■ **What is required**
Look for the word "dimensions" in the data below, and copy every line that holds it.

■ **Saved entries**
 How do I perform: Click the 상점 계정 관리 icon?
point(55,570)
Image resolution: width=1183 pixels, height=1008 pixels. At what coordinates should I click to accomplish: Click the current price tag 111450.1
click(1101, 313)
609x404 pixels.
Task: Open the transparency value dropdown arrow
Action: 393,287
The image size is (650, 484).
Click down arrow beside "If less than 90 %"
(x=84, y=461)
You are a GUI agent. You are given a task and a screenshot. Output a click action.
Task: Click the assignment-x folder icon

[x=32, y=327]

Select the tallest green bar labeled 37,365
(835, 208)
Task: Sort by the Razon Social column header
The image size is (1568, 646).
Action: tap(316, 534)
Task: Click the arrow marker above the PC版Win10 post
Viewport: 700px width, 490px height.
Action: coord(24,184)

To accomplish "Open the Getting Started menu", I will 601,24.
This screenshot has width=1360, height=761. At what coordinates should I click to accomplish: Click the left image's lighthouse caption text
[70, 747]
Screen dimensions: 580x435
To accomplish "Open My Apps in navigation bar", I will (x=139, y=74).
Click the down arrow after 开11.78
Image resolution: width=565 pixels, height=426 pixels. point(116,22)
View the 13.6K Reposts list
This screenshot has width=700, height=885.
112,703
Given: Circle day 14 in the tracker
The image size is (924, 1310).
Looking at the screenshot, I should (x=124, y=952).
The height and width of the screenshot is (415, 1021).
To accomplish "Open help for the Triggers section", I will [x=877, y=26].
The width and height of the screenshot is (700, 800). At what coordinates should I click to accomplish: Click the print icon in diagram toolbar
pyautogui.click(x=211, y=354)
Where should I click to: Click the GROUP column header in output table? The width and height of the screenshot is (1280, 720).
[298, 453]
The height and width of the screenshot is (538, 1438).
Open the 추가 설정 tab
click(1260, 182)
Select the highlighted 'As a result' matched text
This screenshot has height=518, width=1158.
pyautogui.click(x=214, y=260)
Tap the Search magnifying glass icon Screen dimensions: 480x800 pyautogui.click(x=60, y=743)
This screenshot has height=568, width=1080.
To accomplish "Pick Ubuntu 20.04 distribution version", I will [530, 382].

■ **Your response**
Screen dimensions: 580x435
Tap the Search magnifying glass icon Screen dimensions: 480x800 pyautogui.click(x=60, y=743)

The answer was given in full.